> Study questions
**A)** List every heading in the term life insurance article that is phrased as a question.
**B)** Please continue the term life insurance article from the point where it stops.

═══ Reading text ═══

My Term Life Insurance Policy is About to Expire… Now What?
If you are like most people who purchase life insurance, you likely chose to purchase term life insurance over a permanent policy such as a whole life policy or universal life policy. There are distinct differences between term life insurance and permanent life insurance and reasons to purchase each. If you have a term policy, there will come a time that it will “expire” and decisions must be made.
Does a Term Policy Ever Expire?
Technically… yes. But it probably doesn’t expire (meaning that you have no option to remain covered) until much later than you may think. Many term life policies will allow you to remain covered if you so choose until around age 95 or 99. When you find out that your term policy is “expiring”, what is really happening is that the level premium payments are expiring.
At the time you purchase(d) your term policy, you entered into a contract with the insurance company to have level premiums for a period of time, usually somewhere between 10 and 30 years. If this is the case, you can continue to keep your policy until the real expiration date, which, again, is likely to be at age 95 or 99 in many cases.
Is Keeping My Existing Policy My Best Option?
Usually… no. Let’s say you purchased a 20-year term at age 35 with $500,000 in death benefit. At the time, you had a couple of young kids and a mortgage that you were still working on paying back. Now, you are 55. The kids are just about outdone with college and the mortgage will be paid off in 1 year. Your original reasons for purchasing the policy are all but gone. But your income has increased. You realize that if something were to happen to you now, your spouse’s lifestyle would still be significantly negatively impacted if your income were to go away. Continuing to have life insurance coverage still makes sense, only for different reasons.

═══ Extracted entries ═══

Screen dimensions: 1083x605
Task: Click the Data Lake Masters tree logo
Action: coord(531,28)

═══
═══ Extracted entries ═══

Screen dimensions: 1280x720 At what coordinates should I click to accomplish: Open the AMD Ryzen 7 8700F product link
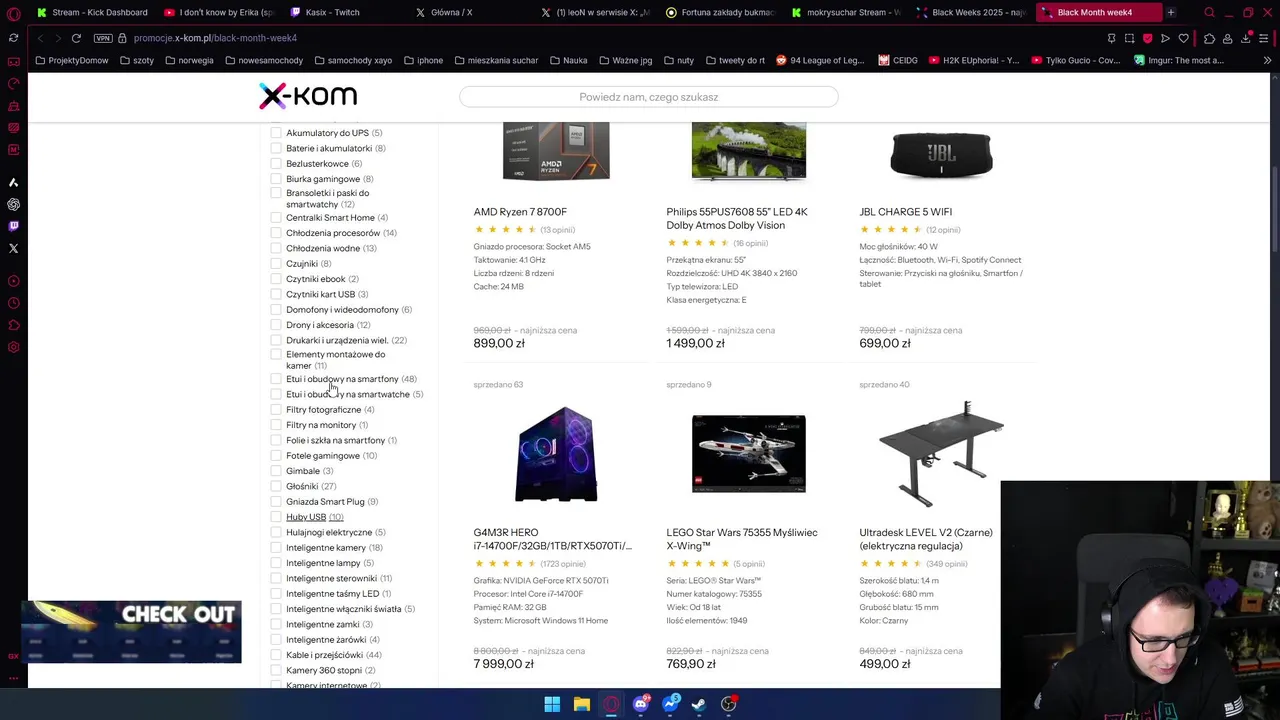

═══

> Answers in order
**A)**
- My Term Life Insurance Policy is About to Expire… Now What?
- Does a Term Policy Ever Expire?
- Is Keeping My Existing Policy My Best Option?

**B)**
So, you call your agent and let them know that you’d like to keep the policy. The response you get isn’t what you were hoping for. Yes, you can continue to pay on the policy and the insurance company will keep the $500,000 death benefit in place. But instead of the $600/year, you were paying for the last 20 years, the premium will be $1,500 for this year. And next year it will be $2,100. And it keeps going up.
After the level period of premiums expires, your policy is annually renewable. This means that you will be paying as you go- based on your age, which is constantly increasing.
So What Are My Options?
Option 1- Keep paying the annually renewable term. In most cases, this isn’t the best thing to do for the reasons described above. However, if someone has developed health issues that will likely mean that they will pass away in a short amount of time, this option could be the best.
Option 2- Apply for a new term policy. If you are still relatively healthy, a new term policy may be an option. A new application will require full underwriting procedures to be completed. The older the applicant, the more thorough the underwriting usually will be. But most companies offer term insurance for clients into their 70s. The pricing on a new term policy will likely be less expensive than keeping an existing policy that has become annually renewable.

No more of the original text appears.